The site is a wonderful place to walk with history, vision the people that worked at the plant, smell the powder, visualize the fire threat that lived with the workers everyday. Stroll along the abandoned railroad track and see the wildlife that is in the area.
For a time the Powder Mills was the largest powder manufacturing operation in the world.
All that remains of the old plant now are the falling down buildings, the rail for the trains is just a memory with a few old supports laying where the track used to be. But, for all of the wear and weathering of the buildings the memories, history and stories still remain for those interested in the history of the area.

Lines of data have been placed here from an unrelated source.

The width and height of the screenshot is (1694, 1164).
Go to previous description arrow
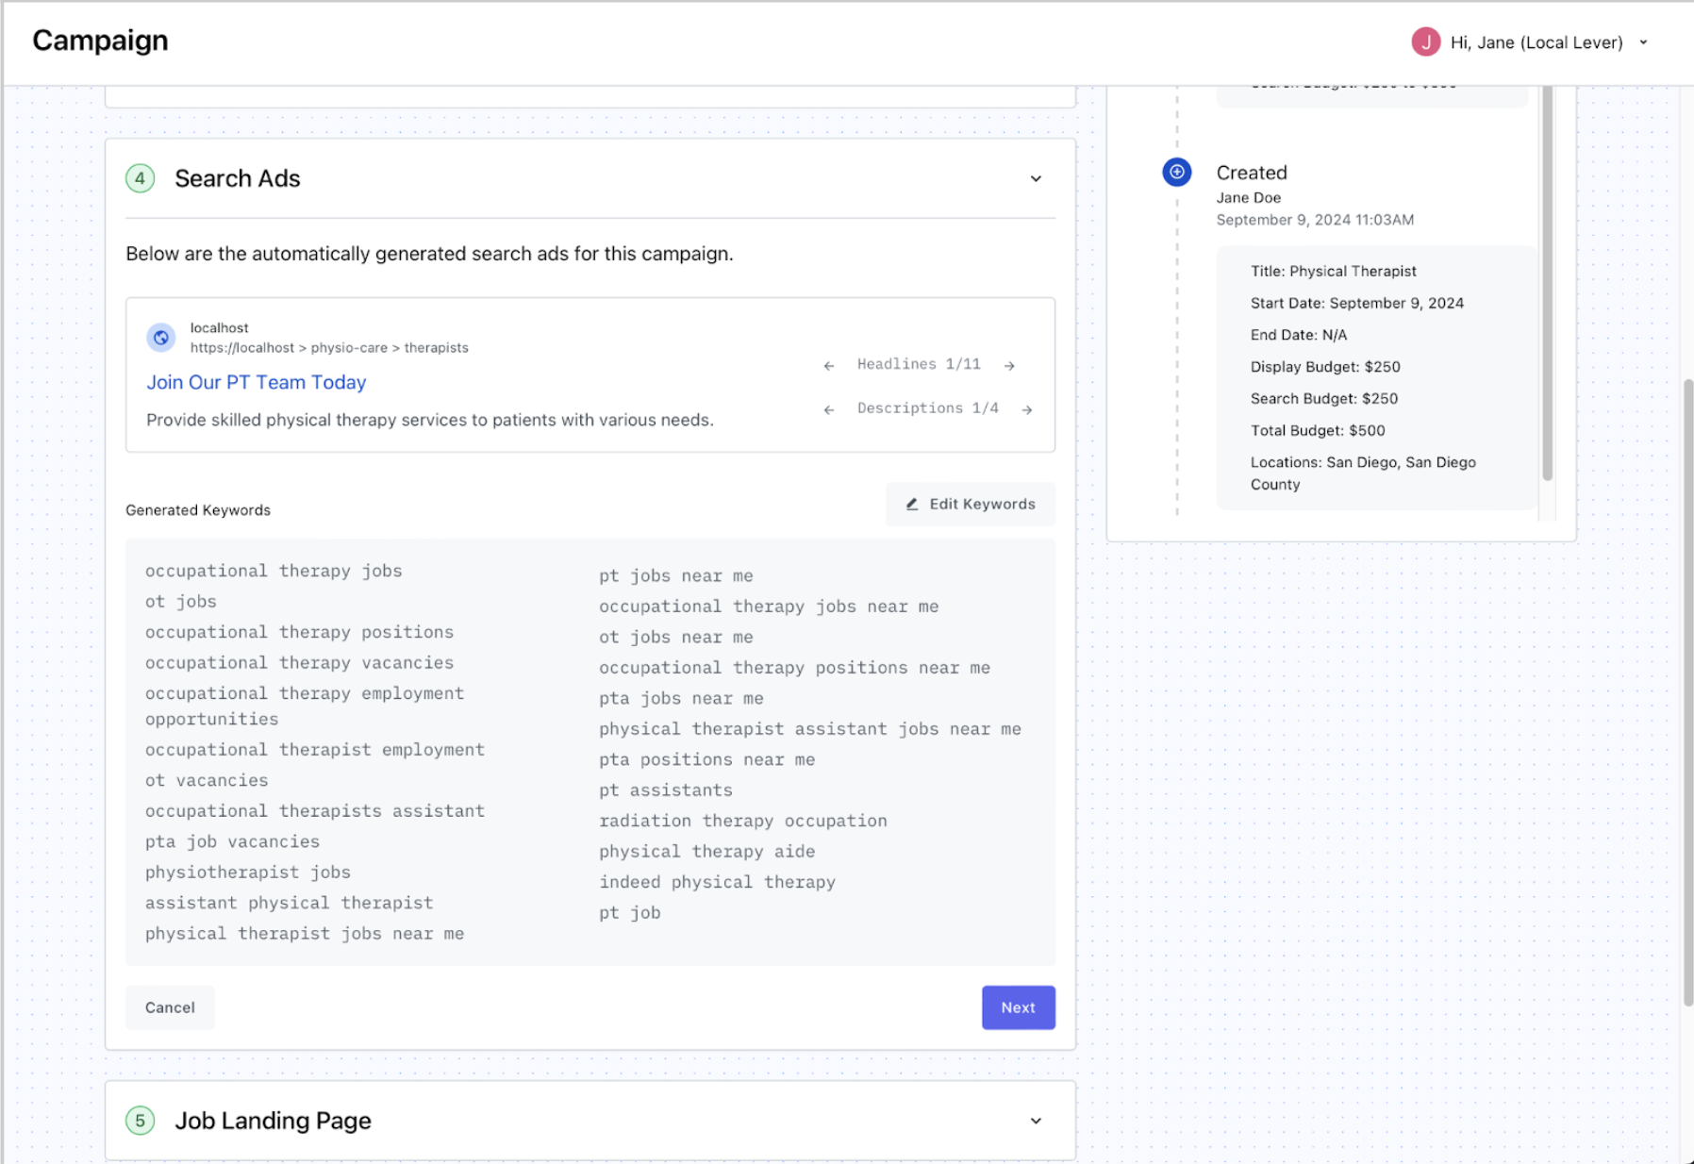[828, 409]
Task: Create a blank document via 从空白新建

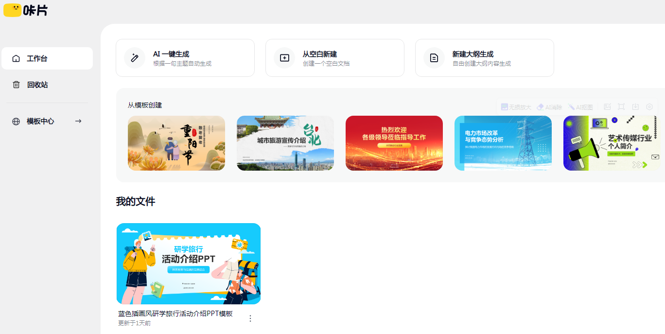Action: tap(335, 57)
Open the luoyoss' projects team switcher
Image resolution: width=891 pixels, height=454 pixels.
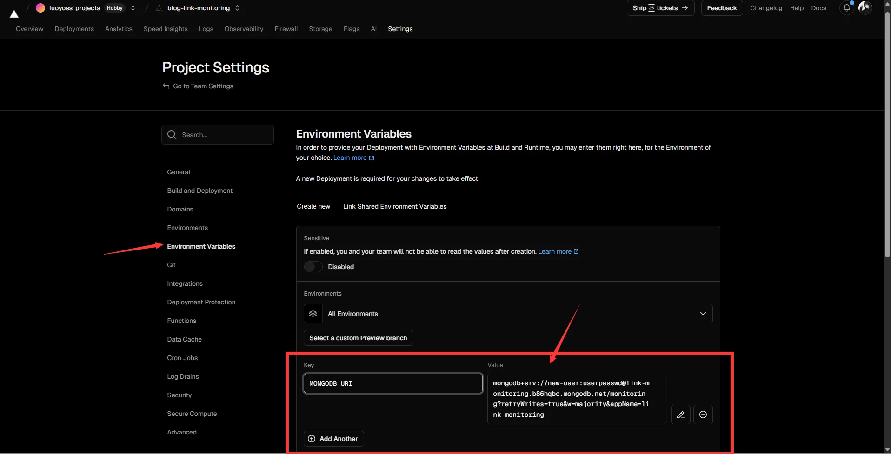point(133,8)
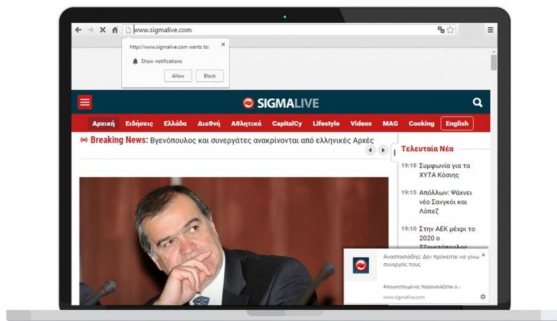This screenshot has height=321, width=557.
Task: Open the CapitalCy section
Action: tap(287, 123)

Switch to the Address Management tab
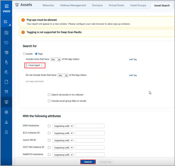pyautogui.click(x=73, y=5)
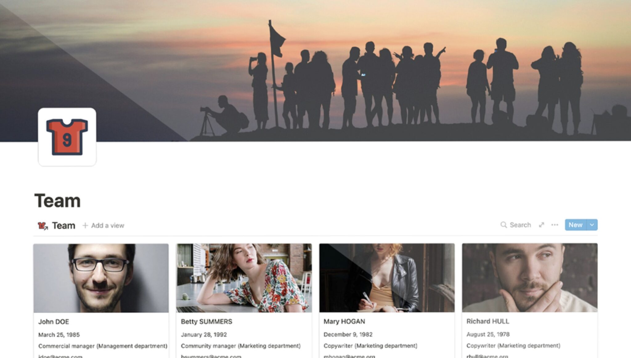Open the database search magnifier icon

(x=503, y=225)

When the plant was operating the workers had to check in at the front gate guardhouse to be checked to make sure there was no metal on their shoes or matches in their pockets. Not a good thing to have in a powder plant!
The powder was shipped all over the world in wooden boxes made on site. Because of the cost of importing the blasting powder needed for the coal mines in the area (studies revealed that over 400,000 kegs of blasting powder were utilized each year within a 165 mile radius of Keokuk) the plant was built to provide the blasting powder for the midwest by DuPont Corporation. In 1890 the plant was completed. On April 17, 1890, the first powder was produced, and by 1901, the plant was the most successful and was already the largest blasting powder site in the U.S.
The entire facility would eventually occupy 1100 acres including the plant proper and the two company villages with approximately 50 homes.
The lake was constructed to supply the plant with water necessary for steam and other operations. Fire hydrants still stand throughout the mill grounds.
Transportation was a large factor both in the way Keokuk was selected and in the way the mills operated. Within a mile of the center of the plant ran the tracks of the Chicago, Burlington and Quincy railroads, as well as the availability of barge traffic. within the actual powder mills grounds itself ran many miles of track that guided the small steam engines that carried powder in it’s various stages from one end to the other.
The site is being developed as a recreation area with hiking, horseback riding and camping. It also was used for the Halloween "haunted" house in 2006.